Another Argument for American Single-Payer Healthcare

What we are doing now is broke and expensive. I highlighted this line in the paragraphs below, but I want to also point it out here:

"Since government regulation of prices and services is not in the cards, the inevitable result is higher costs."


Until we allow the government to step into the ring and negotiate some of these costs, we are stuck on this train. Government intervention works for the VA, it works in the Canadian drugs that are purchased daily. It can work for our healthcare. Let's make the providers, HMO's and insurers compete with the government in price and service.

Rising health care costs, already threatening many basic industries, now consume 16 percent of the nation's economic output -- the highest proportion ever, the government said yesterday in its latest calculation.

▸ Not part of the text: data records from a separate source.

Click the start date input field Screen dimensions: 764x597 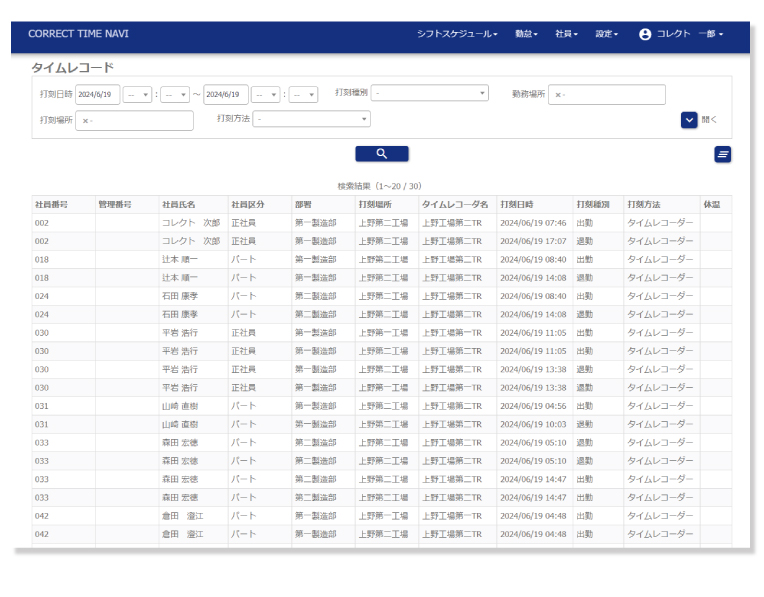pos(98,95)
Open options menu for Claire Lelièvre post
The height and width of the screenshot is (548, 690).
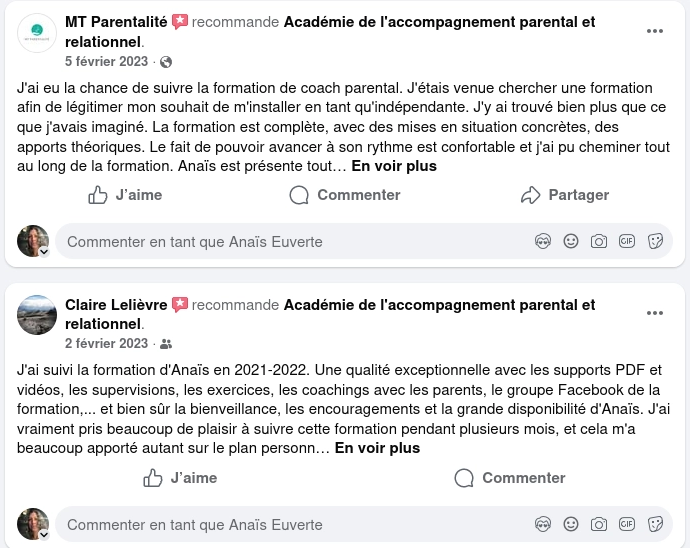coord(655,314)

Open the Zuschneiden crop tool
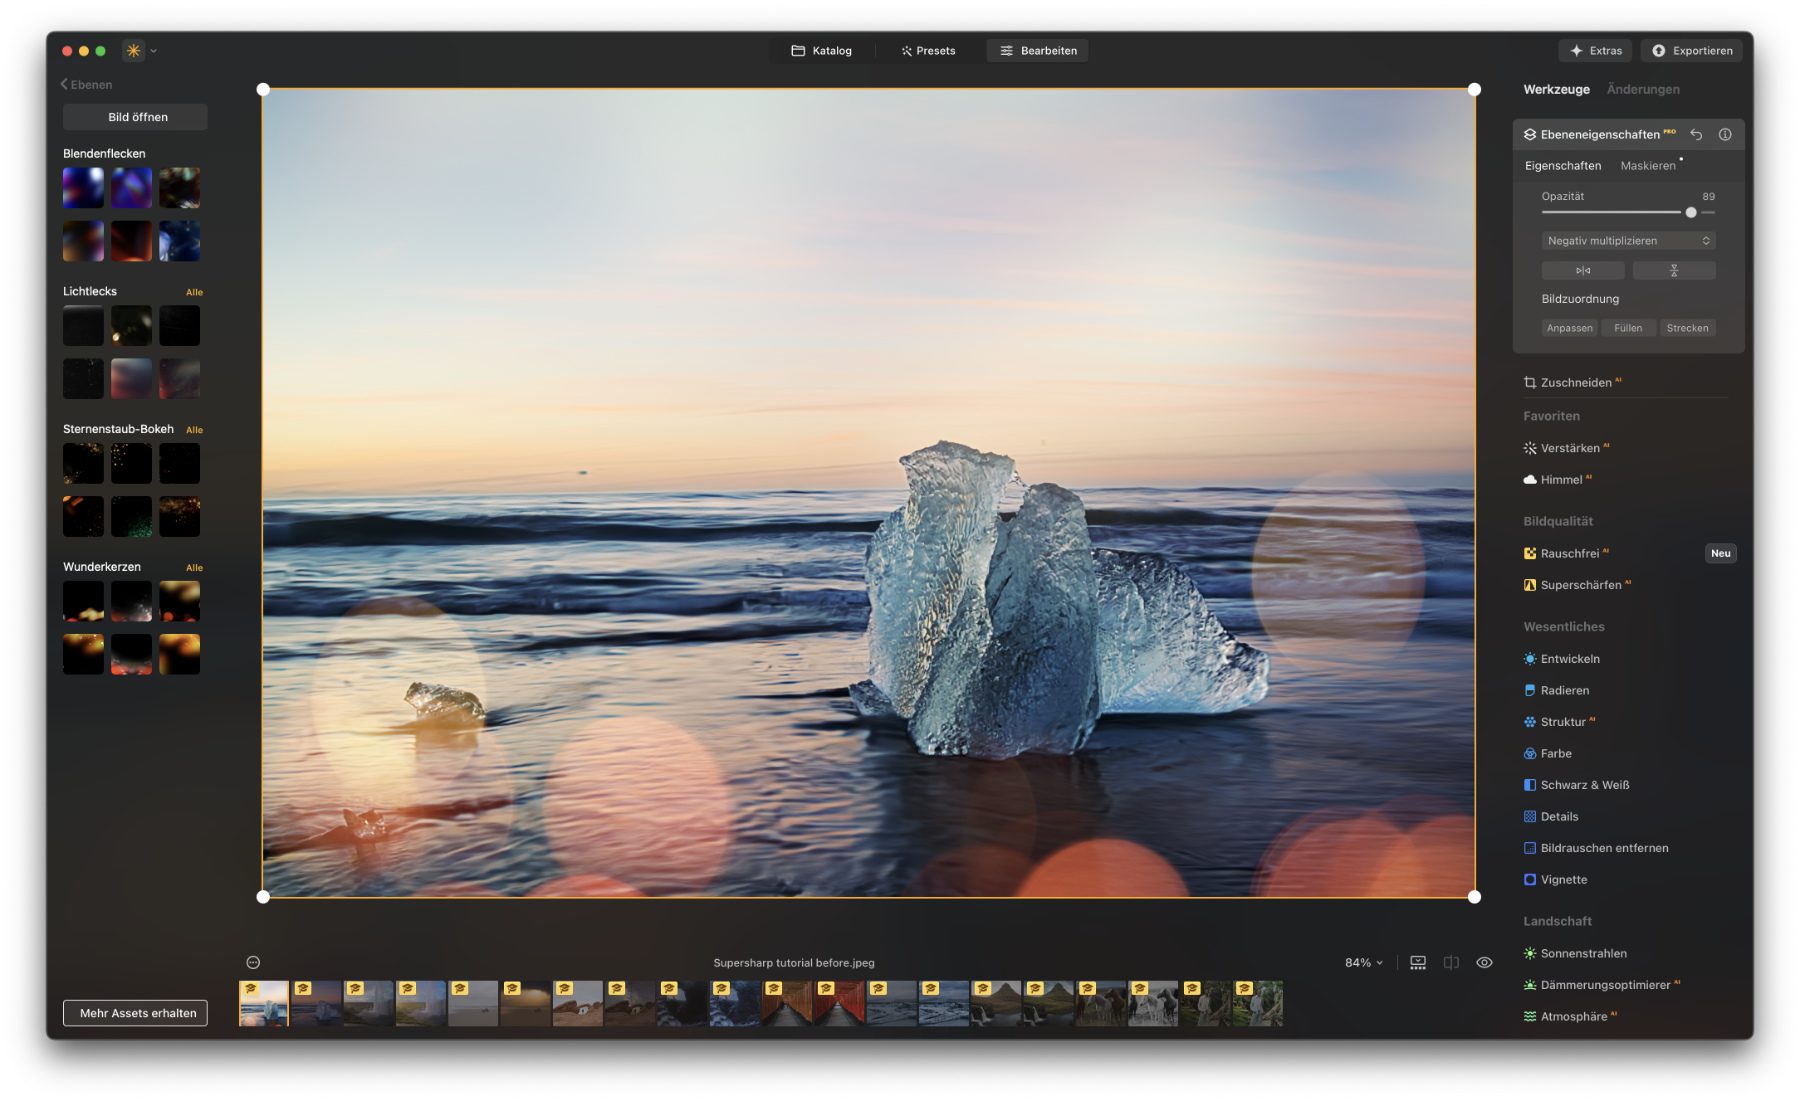point(1575,383)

The nation's health care bill continued to grow substantially faster than inflation and wages, increasing by almost 8 percent in 2004, the most recent year with near-final numbers.

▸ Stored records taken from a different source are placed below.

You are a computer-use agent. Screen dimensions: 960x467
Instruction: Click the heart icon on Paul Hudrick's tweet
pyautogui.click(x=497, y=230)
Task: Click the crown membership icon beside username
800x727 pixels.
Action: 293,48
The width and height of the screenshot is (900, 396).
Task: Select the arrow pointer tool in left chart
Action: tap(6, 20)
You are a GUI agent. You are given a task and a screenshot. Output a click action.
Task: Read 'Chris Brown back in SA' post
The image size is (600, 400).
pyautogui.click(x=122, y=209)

Even as health care costs continue to escalate, however, many Americans -- especially minorities and the poor -- still do not receive high-quality care, according to two other federal reports yesterday. The quality of health care is improving slowly and some racial disparities are narrowing, the reports found, but gaps persist and Hispanics appear to be falling even further behind.

The overall cost of health care -- everything from hospital and doctor bills to the cost of pharmaceuticals, medical equipment, insurance and nursing home and home-health care -- doubled from 1993 to 2004, said the report from the Centers for Medicare and Medicaid Services. In 2004, the nation spent almost $140 billion more for health care than the year before.

"Americans rejected the tougher restrictions of managed care in the late 1990s, and yet they want all the latest advances in medical technology," said Drew Altman, president of the nonpartisan Kaiser Family Foundation, which researches health issues. "Since government regulation of prices and services is not in the cards, the inevitable result is higher costs."

The health care increase of 7.9 percent in 2004 was almost three times the overall national inflation rate, which was 2.7 percent. The average hourly wage for workers in private companies was essentially unchanged that year, according to the U.S. Department of Labor.